EXTRACTED MATERIAL START
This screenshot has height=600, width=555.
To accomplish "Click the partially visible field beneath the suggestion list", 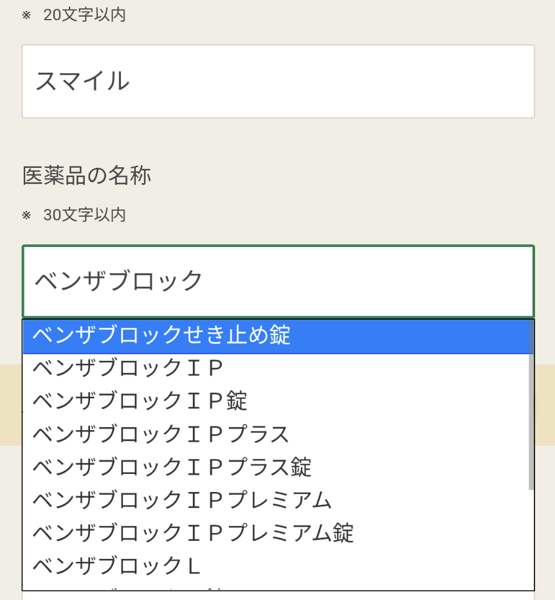I will (278, 595).
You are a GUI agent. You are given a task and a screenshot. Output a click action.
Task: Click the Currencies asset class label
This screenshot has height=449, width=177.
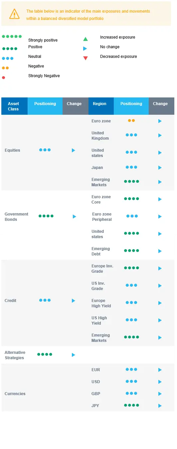point(15,393)
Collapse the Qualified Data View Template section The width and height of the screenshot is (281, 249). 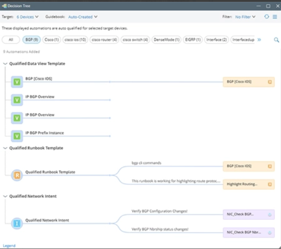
EXTRACTED MATERIAL END
PROBLEM TO SOLVE: Extract word for word every line from the line that contains "Task: Click the Currencies asset class label" to the final line of the data, both included, and nothing else; skip the pictures.

SOLUTION FOR THIS PROBLEM:
Task: Click the Currencies asset class label
This screenshot has height=449, width=177.
point(15,393)
Collapse the Qualified Data View Template section The width and height of the screenshot is (281, 249). 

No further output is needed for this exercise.